## List of tasks
a - In the forum thread about Sitescooper, why could grabbing several days to weeks of stories speed up conversion? Answer in one to three sentences.
b - According to the forum thread about Sitescooper, at what time does Sitescooper run its conversion each morning?
c - Carry on the forum thread about Sitescooper and iSilo from its last post.

## Excerpted text
__________

03-15-2004, 10:47 PM	#4
ignatz mechanoholic Posts: 582 Karma: 1000217 Join Date: Mar 2004 Location: Sarasota, FL Device: Nook STR/iPhone 4S/EVO 4G	I'm now using this scoop daily and it works great. Another advantage of grabbing this much info with Sitescooper is that it can compare with it's cache and not spend time reconverting data that it has already done. With several days to weeks of stories available, this could help speed conversion. My iSilo converts at 5:30 am, Sitescooper at 5:45, and then it all syncs at 6. When I walk in and grab my Palm I'm ready to go... If anyone has concerns about configuring these files, I'd be happy to help, and will customize them for you. Let me know.

03-22-2004, 09:34 AM	#5
melvynadam Connoisseur Posts: 69 Karma: 10 Join Date: Jan 2004 Location: Israel Device: Kindle Paperwhite, iPhone, iPad	Okay, I've never used SiteScopper but would love to get the NY Times into my iSilo every day. Is there a way of doing this without Sitescooper?

__________

[Rows showing where targets appear]
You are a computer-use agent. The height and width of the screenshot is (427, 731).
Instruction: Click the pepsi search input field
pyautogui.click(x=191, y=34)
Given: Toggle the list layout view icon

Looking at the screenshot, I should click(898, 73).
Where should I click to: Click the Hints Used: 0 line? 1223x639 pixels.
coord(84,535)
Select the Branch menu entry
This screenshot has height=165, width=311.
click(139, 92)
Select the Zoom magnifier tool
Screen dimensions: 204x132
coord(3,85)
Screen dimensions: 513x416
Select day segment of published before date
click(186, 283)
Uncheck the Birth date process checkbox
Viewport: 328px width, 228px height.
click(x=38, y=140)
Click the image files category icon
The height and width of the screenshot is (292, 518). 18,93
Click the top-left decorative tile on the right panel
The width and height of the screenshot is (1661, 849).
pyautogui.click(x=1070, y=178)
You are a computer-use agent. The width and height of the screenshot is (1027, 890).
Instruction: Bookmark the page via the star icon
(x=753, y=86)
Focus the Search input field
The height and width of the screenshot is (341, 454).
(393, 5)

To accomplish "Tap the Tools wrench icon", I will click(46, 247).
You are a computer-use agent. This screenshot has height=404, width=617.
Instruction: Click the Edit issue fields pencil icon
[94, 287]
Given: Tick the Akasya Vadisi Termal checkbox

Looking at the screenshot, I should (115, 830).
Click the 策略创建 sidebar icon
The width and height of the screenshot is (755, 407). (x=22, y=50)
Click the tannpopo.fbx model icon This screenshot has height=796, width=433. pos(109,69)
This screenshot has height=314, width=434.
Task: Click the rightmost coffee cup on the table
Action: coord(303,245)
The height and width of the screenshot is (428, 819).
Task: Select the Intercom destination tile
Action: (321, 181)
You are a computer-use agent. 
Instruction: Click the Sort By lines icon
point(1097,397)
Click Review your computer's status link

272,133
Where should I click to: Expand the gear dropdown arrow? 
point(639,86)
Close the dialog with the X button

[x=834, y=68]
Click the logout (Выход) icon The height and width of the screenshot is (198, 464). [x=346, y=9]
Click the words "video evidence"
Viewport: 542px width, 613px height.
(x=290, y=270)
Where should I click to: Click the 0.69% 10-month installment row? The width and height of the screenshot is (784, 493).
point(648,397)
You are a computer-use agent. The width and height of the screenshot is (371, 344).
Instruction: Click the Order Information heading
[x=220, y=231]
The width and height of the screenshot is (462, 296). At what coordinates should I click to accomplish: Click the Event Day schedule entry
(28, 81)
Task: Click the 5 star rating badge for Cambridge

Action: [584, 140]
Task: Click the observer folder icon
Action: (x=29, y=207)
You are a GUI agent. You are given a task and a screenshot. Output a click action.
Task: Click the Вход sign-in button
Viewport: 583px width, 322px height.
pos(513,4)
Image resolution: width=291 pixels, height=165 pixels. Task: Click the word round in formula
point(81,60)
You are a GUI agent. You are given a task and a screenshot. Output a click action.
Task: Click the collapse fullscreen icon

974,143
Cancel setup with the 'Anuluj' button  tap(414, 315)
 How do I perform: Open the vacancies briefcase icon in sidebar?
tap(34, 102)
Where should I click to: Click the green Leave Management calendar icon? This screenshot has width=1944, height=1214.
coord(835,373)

__________

## Response list
a - Sitescooper can compare the retrieved material with its cache, so it does not spend time reconverting data it has already processed. With several days to weeks of stories available, this avoided work could help speed conversion.

b - 5:45 am.

c -
04-08-2004, 11:37 AM	#7
Alexander Turcic Fully Converged Posts: 18,171 Karma: 14021202 Join Date: Oct 2002 Location: Switzerland Device: Too many to count here.	Thanks Ignatz. I will do this as soon as I am back at work (next week, after Eastern). My machine at work does all the scooping work :P

04-08-2004, 01:45 PM	#8
Zire Fanatic Posts: 522 Karma: 14050 Join Date: May 2003 Location: Astoria, NY Device: Zire 71	Really would like the NYTimes thing put to rest. Thanks for the update.